SELECTED TEXT:
★ ★ ★ ★ ★ ★ ★
# Yak Fishing Tournament...



## farleybucks (Aug 8, 2009)

Just curious what the interest level would be for a yak fishing tournament. Thinking a tournament trail kind of deal...few different lakes/rivers in different spots in Ohio and possibly one online event. individual event prizes/payouts plus trail long prizes, etc. Maybe a couple species specific tourney's to spice things up a bit.
I can probably tie in some manufacturer sponsors, etc through our kayak shop.
Didn't want to spend a lot of time on it if we can't get a good turnout.

If interested PM me your email address.

-Neil


----------



## farleybucks (Aug 8, 2009)

this would be starting in the 2013 season.....


----------



## crittergitter (Jun 9, 2005)

Interesting idea!


----------



## Bubbagon (Mar 8, 2010)

I think it would be a blast! I'd definitely be in for the river events, and I spose it would even be fun to get whooped on flat water too.

Pm sent.


----------



## farleybucks (Aug 8, 2009)

if you know of others that would have interest but are not on OGF have them email me at [email protected]
If i get a good response i will start communicating via email with ideas, rules, etc......


----------



## seethe303 (Dec 12, 2006)

What kind of species are you talking about?

I would be interested!


----------



## streamstalker (Jul 8, 2005)

I'm your huckleberry.


----------



## Love2kayak (Apr 30, 2011)

That would be awesome. Be nice exploring some new waters with the crew and meeting some new people and learning new techniques. Got couple buddies that will be interested. we could hammer out some points too. Like the different species idea. 


Outdoor Hub mobile, the outdoor information engine


----------



## ezbite (May 25, 2006)

i work weekends, but this sounds like something id take a day off for.
★ ★ ★ ★ ★ ★ ★
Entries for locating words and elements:
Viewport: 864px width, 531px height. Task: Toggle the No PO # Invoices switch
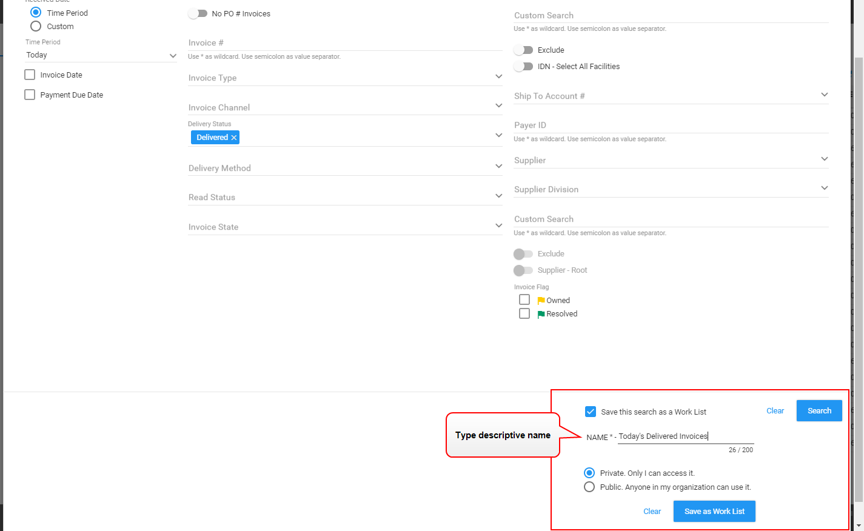pyautogui.click(x=198, y=13)
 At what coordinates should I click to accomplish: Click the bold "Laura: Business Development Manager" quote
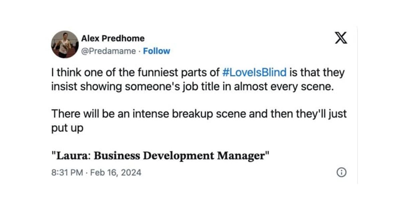pos(160,156)
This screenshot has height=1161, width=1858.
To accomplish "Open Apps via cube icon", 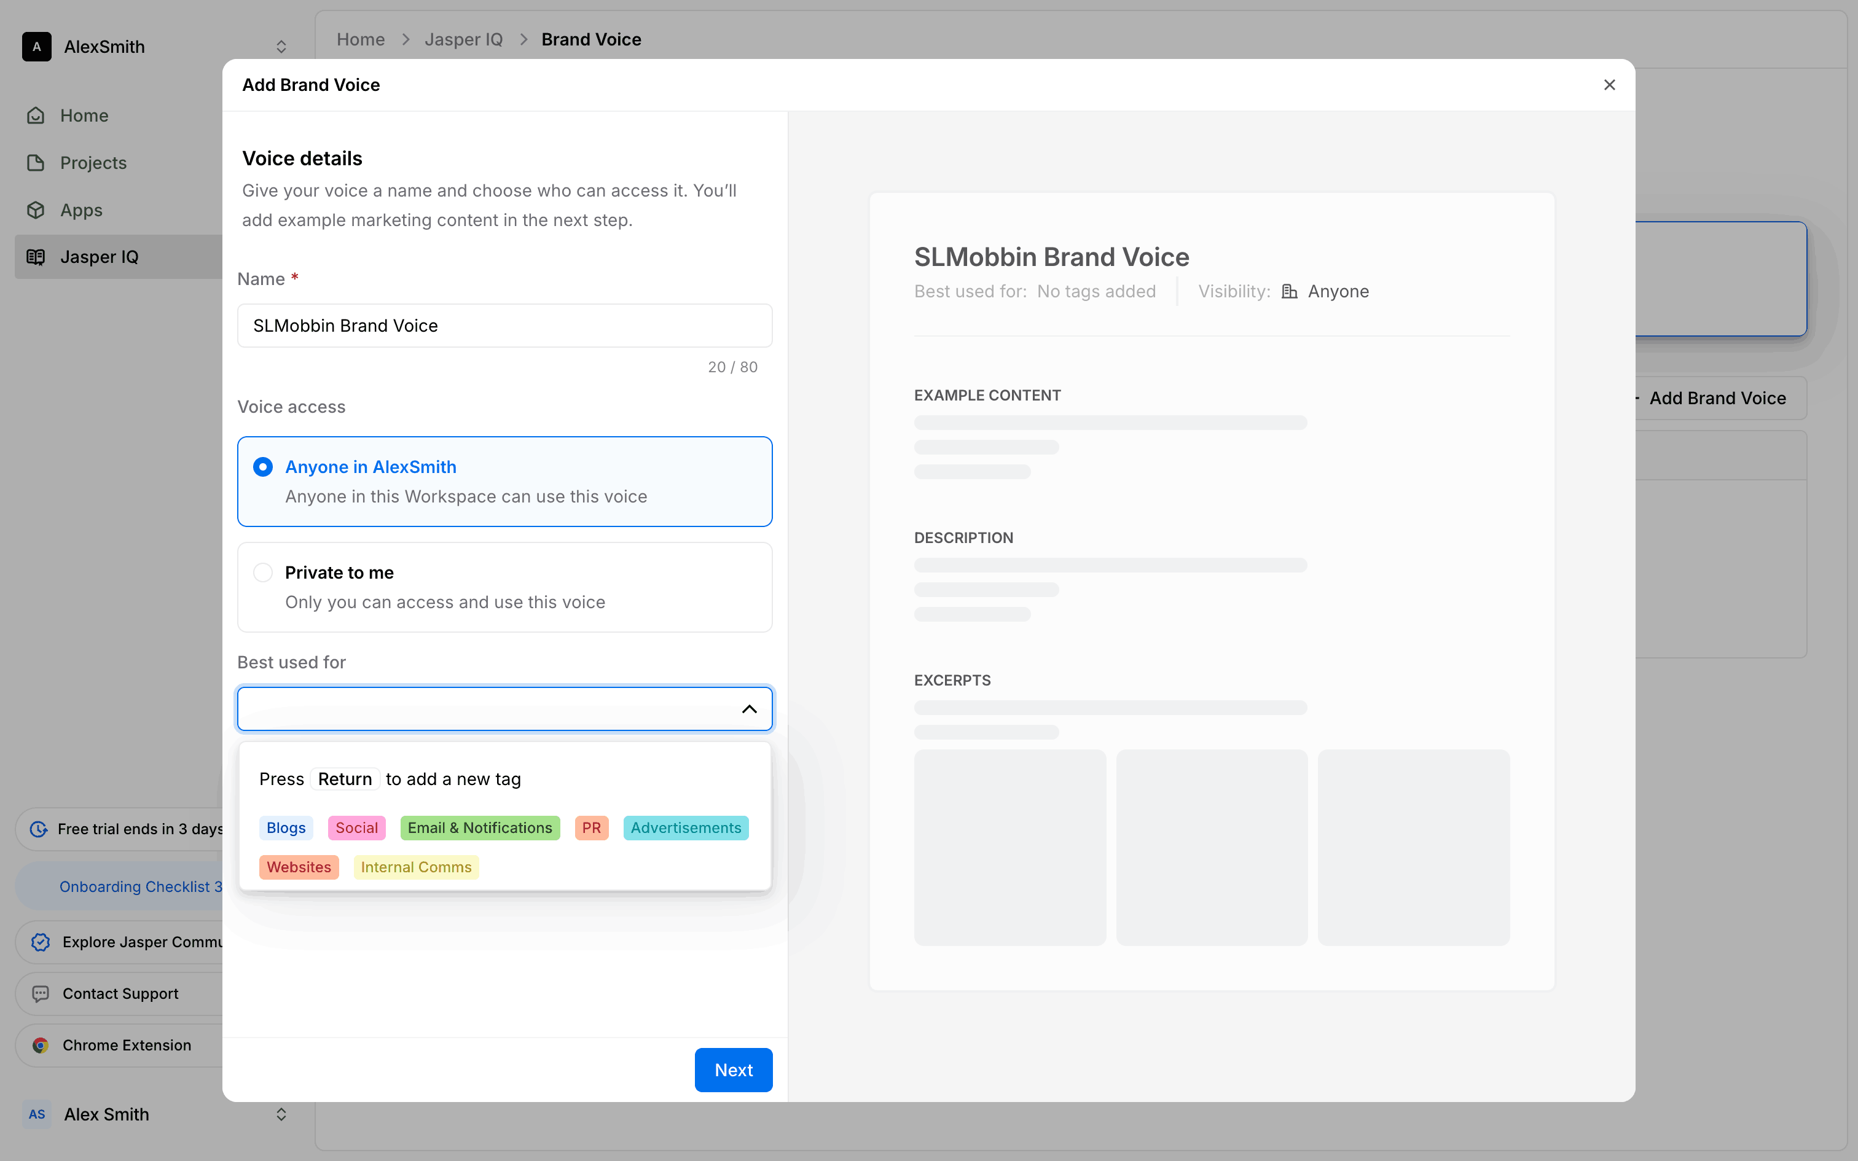I will 36,210.
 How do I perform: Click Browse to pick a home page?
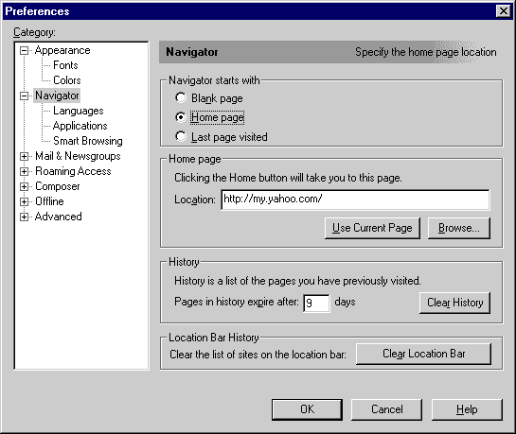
★ ★ ★ ★ ★ ★ ★
STATED GOAL A: Transcribe the part of the kayak fishing tournament thread starting with "## streamstalker (Jul" and going on through "different species idea.".
STATED GOAL B: Write the next part of the kayak fishing tournament thread, picking up after its final post.

WRITTEN REPLY A:
## streamstalker (Jul 8, 2005)

I'm your huckleberry.


----------



## Love2kayak (Apr 30, 2011)

That would be awesome. Be nice exploring some new waters with the crew and meeting some new people and learning new techniques. Got couple buddies that will be interested. we could hammer out some points too. Like the different species idea.

WRITTEN REPLY B:
----------



## yak-on (Jul 4, 2011)

Heck yeah im in for sure ..good way to get names out there. Possible do teams like 2 man or such maybe. What we gonna call it? Can we get stickers? Lol 

Outdoor Hub mobile, the outdoor information engine


----------



## kparrott154 (Mar 26, 2007)

I'd be interested for sure! Can't wait to hear more details


Outdoor Hub mobile, the outdoor information engine


----------



## Love2kayak (Apr 30, 2011)

2013 is so far away. Can't wait. Like the team idea 


Outdoor Hub mobile, the outdoor information engine


----------



## RiverRunner88 (Jun 15, 2006)

Sounds good to me!!


Outdoor Hub mobile, the outdoor information engine


----------



## Lima Eyecatcher (Aug 13, 2008)

I'm interested and I'm sure a couple of my other buddies would be interested to would depend on what days and where we are traveling to keep us posted great idea


Outdoor Hub mobile, the outdoor information engine


----------



## nitsud (May 22, 2010)

I'd be interested, depending on how cool the stickers are


----------



## backlashed (Mar 19, 2011)

Kayak wars! I'm interested, we need details!


----------



## DLarrick (May 31, 2011)

sounds very interesting, but just like everybody else has said...details on what days and times it would typically go down would be the biggest factor.


----------



## Jmsteele187 (Dec 22, 2011)

I'd be interested in some sort of tourney, sounds like fun.


Outdoor Hub mobile, the outdoor information engine


----------



## Bubbagon (Mar 8, 2010)

I can definitely vouch for at least 4 other guys that will be in.
And we won't bust your balls on the details.  There will be many moons to get that stuff sorted out.


----------



## farleybucks (Aug 8, 2009)

> And we won't bust your balls on the details. There will be many moons to get that stuff sorted out.


much appreciated! lol 
I have been researching some other tourney's that are held in other states/regions and have some good ideas. I also have the resources through our kayak shop to get suggestions from people involved in other tourney series for what has worked or what hasn't in other events.

I do like the idea of a series/tourney trail kind of thing hitting different types of water (rivers, lakes, etc) and events for different species. With points given to participants that tally all year long. Those who are unable to do each event due to work, etc then you can pick and choose which events and be eligible to also win something for that individual event.
also maybe create a tie in for the kayakwars.com to be considered one year long tourney that can somehow tie into our annual tourney trail events to generate some points (maybe that is a way for those who cannot compete in certain events due to work, etc to make up points for certain events missed)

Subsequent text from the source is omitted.